Le Frac Ile de France reçoit son nouvel invité : Benoît Maire. Pas pour une belle rétrospective telle qu'elle a déjà eu lieu au CAPC en 2018. Mais pour tenir le rôle de commissaire d'exposition et convier artistes, designers et architectes de ses amis à investir les salles du Plateau dans le 19e arrondissement.
Foncteur d'oubli : le titre de l'exposition pourrait paraître énigmatique à plus d'un. Benoît Maire, flirtant entre art et philosophie, fait ici référence à une opération mathématique qui déplace les objets d'une catégorie à une autre en oubliant certaines de leurs propriétés. Ainsi une chaise peut-elle devenir oeuvre d'art et une oeuvre d'art peut-elle se muer en simple objet égaré parmi d'autres sur un trottoir : des Mallet-Stevens voisinent ainsi avec l'étonnant trône "Iceberg Throne" d'Ortamiklos ; une console de Giacometti, rendue à sa fonction usuelle sert désormais de présentoir à une maquette d'architecture du projet Ruins Studio de Nathanaël Dorent ; une armoire métallique de Mauricio Cattelan, au statut d'oeuvre, redevient fonctionnelle en ouvrant sur la salle de repos du personnel de médiation du Plateau... Ces juxtapositions sont toute la clé de l'exposition, créant des jeux de correspondances et des situations cocasses. En somme, une vaste entreprise de déstabilisation du visiteur...

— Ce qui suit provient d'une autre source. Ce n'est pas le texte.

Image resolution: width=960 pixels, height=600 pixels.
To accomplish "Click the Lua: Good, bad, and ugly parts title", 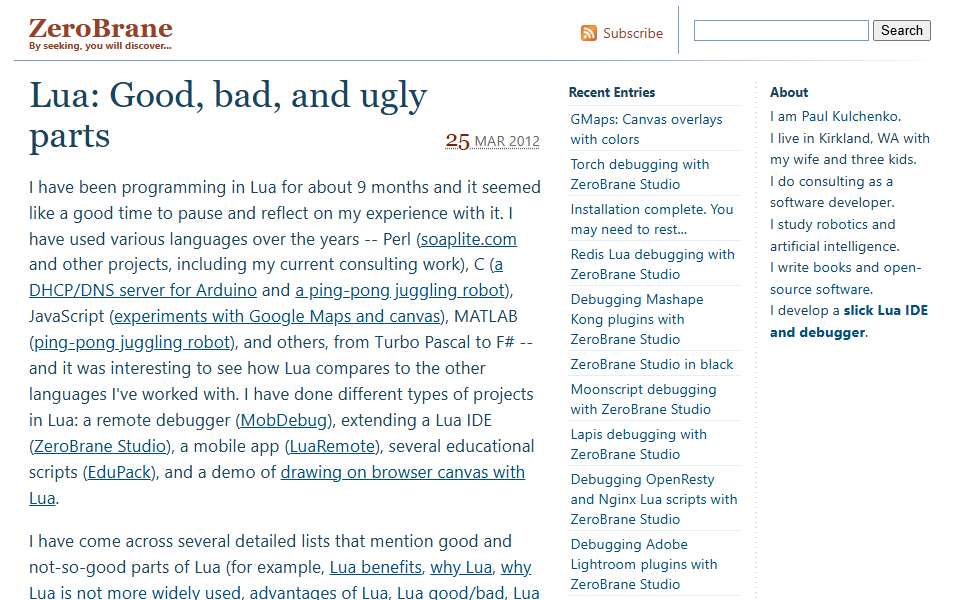I will click(x=228, y=114).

Filant la métaphore de ce glissement d'une catégorie à une autre, l'exposition s'est également construite comme un assemblage d'expositions. Dans chaque pièce, comme s'il s'agissait d'une exposition personnelle, les oeuvres de Christopher Orr occupent le centre du mur. A celle-ci se superpose avec malice une exposition de design. "Et si nous ajoutons des pièces d'architecture, nous alimentons une exposition d'architecture...", confie l'artiste. Si chacune des expositions a une logique différente, elles finissent par se mélanger et créer leur propre unité et former un tout : l'exposition Foncteur d'oubli.